Substation fire causes blackout in almost half of Prague

Photo: CTK

A fire at an electrical substation left many Prague’s residents without power on Tuesday night. The blackout did not cause any direct injuries, but left some stranded in lifts or without a way to get home.

Photo: CTK
At around 10:30 pm on Tuesday, almost half of the capital – in the eastern central and southern regions – lost power. For some, the electricity came back on after a few minutes, but most remained in darkness for an hour to an hour and a half. Some buildings were also left without running water.

The reason was a massive fire at an electrical substation in the southern Chodov district. Some 60 tons of oil ignited causing a loud explosion and fierce blaze. Officials at the ČEPS company, which manages power distribution, presume that the explosion was caused by damage to the porcelain electrical bushing in the transformer. Vladimír Tošovský, chairman of the board of directors of ČEPS:

“This is not an unusual defect. It happens. The last time this happened in the Czech Republic was in 2009 in Vyškov, when a similar transformer burnt down. On the other hand, this transformer is not very new, it is 15 years old. It is now completely destroyed and we will have to build a new one.”

Damages to the substation and the transformer are so far being estimated at 100 million crowns.

As a result of the blackout, some people became trapped in elevators and had to wait in the muggy heat for firefighters to pry them out. Hospitals in the affected areas switched to back-up generators, and luckily no problems were reported during ongoing treatments or patient care.

Trams in the area were not running and some buses operating close to the explosion site were rerouted. The police ordered residents near the transformer station not to leave their homes and advised them not to open their windows – an unpleasant reality in 30-degree weather.

Photo: CTK
It took all night for firefighters to get the blaze under control. Some 100 police officers and 70 firefighters were at the scene, including members of the chemical unit, trying to put out a few-meters high flame. The processes of cooling down what was left of the transformer, which still contains at least 40 tons of oil that could ignite, will take some time, according to Antonín Šustr, who is in charge of the fire brigades.

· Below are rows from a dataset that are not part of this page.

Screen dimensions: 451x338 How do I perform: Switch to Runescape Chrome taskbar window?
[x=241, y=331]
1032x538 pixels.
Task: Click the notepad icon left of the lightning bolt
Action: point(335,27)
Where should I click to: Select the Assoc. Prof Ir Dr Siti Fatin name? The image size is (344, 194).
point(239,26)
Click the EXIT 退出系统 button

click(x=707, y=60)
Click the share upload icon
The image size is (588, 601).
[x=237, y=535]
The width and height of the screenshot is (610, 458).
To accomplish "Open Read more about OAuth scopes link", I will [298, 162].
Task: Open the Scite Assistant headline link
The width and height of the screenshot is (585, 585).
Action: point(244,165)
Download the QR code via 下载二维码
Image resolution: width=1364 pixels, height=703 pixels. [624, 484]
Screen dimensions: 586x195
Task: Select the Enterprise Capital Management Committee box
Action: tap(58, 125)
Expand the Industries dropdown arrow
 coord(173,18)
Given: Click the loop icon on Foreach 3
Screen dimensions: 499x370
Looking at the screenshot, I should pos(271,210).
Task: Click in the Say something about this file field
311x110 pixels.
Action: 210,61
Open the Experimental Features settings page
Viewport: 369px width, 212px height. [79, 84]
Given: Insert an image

“This is definitely one of the more difficult fires. From our experience, it will take two to three days to finish up here.”

The Chodov substation will be rebuilt in a few months, and electricity is being routed through other transformers, as power usage is at very high levels due to the current heat wave scorching the Czech Republic.

But as the capital’s electricity providers and distributors seemed to have gotten things under control, a fire broke out at another transformer station, this time in the eastern district of Hloubětin on Wednesday before noon. Officials have said the two incidents, though, are not related.